These Gorgeous Underwater Photos Show Us What Life Is Like Under The Sea

“It’s heartbreaking in a way how much has been lost,” photographer David Doubilet told BuzzFeed News. “In some ways the photos are all that’s left, which is also a little crazy to think about.”

The ocean may truly be the final frontier — despite a long maritime history, we have only just begun to explore the waters that cover 70% of the globe. What lies beneath the surface, as opposed to at the edge of the horizon, has been a constant source of fascination for David Doubilet, a longtime underwater photographer.

Over the course of 50 years with National Geographic, Doubilet has pioneered the split-frame image showing both above and below the water’s surface in a single frame. His work examines the connection between the two worlds, proving a remarkable insight into the impact that humans have on a realm we know little about. A collection of his favorites is now available in a new book, Two Worlds: Above and Below the Sea, and he took the time to talk with us about what it’s like to shoot film underwater and why these pictures matter so much now.


How did this get started?

What I love about this is that the surface of the sea is the most important border on our planet. It divides the air world, the known world where we all live, and the water world, which, up till the last 75 years or so, has been something of a mystery. Underwater photographers really have been trying to connect people with the ocean.

These half-and-half images are my favorite images to make. It began with a vision that I had when I was around 9 years old, swimming around the jetty of the Ocean Beach Club in New Jersey. I would swim with my head above the water and see the lifeguard blowing his whistle at me, screaming. I'd see people on the beach, I'd see clouds passing by. I'd see a whole different world. And I put my head just below and here's a silent, welcoming world full of shafts and green light and fish hiding beneath the boulders of the jetty, waving seaweeds, groups of passing fish. It was the boundary of Two Worlds.

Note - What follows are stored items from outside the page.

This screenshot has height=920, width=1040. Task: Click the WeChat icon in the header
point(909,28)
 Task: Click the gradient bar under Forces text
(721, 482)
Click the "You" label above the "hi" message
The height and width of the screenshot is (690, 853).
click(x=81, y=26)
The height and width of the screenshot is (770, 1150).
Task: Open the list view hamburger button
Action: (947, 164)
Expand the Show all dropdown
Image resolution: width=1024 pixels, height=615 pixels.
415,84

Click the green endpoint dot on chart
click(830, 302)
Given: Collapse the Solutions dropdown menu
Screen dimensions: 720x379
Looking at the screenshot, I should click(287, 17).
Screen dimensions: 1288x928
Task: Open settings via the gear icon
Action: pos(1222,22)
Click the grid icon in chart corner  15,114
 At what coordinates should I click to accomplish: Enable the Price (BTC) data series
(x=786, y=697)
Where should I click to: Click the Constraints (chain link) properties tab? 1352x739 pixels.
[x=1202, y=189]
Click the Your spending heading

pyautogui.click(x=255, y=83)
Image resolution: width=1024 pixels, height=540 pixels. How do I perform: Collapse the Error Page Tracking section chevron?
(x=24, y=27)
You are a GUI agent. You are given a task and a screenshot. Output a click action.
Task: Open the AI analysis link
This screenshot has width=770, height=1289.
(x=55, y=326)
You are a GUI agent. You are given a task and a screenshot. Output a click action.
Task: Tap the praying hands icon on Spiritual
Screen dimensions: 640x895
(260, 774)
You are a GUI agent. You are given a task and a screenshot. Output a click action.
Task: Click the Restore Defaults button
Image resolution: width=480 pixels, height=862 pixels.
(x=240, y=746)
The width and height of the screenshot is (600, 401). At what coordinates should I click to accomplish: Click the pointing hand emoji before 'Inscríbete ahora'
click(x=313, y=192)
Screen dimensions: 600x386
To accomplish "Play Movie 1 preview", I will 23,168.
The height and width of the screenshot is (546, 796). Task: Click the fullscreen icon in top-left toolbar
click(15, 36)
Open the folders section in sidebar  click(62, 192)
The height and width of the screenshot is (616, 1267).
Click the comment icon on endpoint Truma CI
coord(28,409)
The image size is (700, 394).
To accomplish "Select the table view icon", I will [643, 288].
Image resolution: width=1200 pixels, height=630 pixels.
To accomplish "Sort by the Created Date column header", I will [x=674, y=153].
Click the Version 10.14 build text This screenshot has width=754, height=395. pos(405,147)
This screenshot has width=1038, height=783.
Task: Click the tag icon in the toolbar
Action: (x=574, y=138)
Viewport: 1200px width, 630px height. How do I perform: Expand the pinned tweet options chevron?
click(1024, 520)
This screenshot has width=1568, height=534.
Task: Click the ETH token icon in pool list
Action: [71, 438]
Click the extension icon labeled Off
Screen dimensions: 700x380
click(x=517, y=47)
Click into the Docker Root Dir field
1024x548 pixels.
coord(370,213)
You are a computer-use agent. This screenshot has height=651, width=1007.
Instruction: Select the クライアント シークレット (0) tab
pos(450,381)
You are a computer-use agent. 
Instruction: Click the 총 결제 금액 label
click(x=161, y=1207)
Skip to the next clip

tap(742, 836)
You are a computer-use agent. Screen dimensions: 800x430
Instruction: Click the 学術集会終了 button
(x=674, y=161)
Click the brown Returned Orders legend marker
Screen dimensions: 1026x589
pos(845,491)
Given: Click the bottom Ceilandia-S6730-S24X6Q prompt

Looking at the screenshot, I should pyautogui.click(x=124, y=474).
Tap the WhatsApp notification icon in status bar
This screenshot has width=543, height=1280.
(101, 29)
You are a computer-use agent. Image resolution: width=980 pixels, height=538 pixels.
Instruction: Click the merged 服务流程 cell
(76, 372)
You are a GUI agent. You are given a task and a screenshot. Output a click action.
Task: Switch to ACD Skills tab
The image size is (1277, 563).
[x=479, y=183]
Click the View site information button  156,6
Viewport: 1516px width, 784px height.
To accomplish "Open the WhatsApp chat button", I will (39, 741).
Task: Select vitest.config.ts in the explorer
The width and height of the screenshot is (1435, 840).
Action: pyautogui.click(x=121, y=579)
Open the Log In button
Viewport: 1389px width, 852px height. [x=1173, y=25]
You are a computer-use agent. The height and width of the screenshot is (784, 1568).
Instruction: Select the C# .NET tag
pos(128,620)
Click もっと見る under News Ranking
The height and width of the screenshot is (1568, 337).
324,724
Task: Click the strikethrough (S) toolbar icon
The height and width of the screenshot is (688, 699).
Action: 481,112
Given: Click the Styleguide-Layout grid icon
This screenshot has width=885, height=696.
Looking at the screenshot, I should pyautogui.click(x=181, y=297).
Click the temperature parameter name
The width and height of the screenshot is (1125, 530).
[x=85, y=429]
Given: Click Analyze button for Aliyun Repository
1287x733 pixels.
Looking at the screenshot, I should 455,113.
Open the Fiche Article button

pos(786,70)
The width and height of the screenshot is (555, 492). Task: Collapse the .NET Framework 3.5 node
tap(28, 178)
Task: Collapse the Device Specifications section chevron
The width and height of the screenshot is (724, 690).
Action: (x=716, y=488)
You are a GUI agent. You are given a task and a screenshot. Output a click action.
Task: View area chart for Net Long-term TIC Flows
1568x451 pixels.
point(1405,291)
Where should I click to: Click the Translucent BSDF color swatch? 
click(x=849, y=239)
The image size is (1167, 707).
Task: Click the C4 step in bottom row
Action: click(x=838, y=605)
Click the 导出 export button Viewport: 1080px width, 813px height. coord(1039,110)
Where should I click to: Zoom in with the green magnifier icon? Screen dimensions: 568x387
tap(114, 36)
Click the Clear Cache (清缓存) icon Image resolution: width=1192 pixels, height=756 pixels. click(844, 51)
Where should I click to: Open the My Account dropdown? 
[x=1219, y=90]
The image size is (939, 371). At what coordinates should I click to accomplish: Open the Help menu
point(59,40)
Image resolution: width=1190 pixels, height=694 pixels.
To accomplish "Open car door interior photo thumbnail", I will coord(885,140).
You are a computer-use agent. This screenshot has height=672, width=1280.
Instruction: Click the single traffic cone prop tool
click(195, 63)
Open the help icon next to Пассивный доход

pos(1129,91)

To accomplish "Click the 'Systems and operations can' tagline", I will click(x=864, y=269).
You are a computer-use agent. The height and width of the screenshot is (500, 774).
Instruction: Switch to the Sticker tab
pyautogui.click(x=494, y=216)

Fast forward to a five-decade-long career as an underwater photographer and storyteller for National Geographic magazine. It's been an incredible partnership that has provided the perspective of time in the sea and a platform to show the world these pictures, and at the same time, promoting curiosity, exploration, discovery, and creativity. When I began working underwater, I thought the oceans were infinite… I was wrong; they are fragile and finite. Over time, the story coverages started with discovery, and now we are circling back to conserving those discoveries — something I did not expect in my lifetime.

A part of the storytelling is to find an image that distills a sense of place in one frame. For me, that image is the half-and-half image — the one that connects the surface to the hidden world below. It is a joy to look for and make these photographs. Not every assignment produces a half-and-half picture, but I scout for them endlessly. Some succeed and some do not. I like the artistic and technical challenge of making them.

Can you talk about that a little?

You have to use a camera with a super wide-angle lens and large round dome in the front, which corrects for the magnification of water. This original concept and design can be attributed to National Geographic photographer Bates Littlehales.

The first challenge: to light for the underwater half using submerged strobes. The next hurdle is focus in both surface and subsurface worlds. Shooting at highest f-stop helps accomplish this. And then there are the dreaded water droplets. There are always unwanted droplets that will appear in the image right where you do not want them to. You can rinse the camera dome repeatedly, use Rain-X, your own spit, a potato — yes, a potato — or in my case, I use toothpaste wiped on the dome and rinsed off. But by far the biggest challenge of all is finding that place that tells a story about two worlds in one frame.

You learned to photograph underwater on film, and you still encourage photographers learning to dive to start with black and white. Can you talk a little bit about what it's like working underwater?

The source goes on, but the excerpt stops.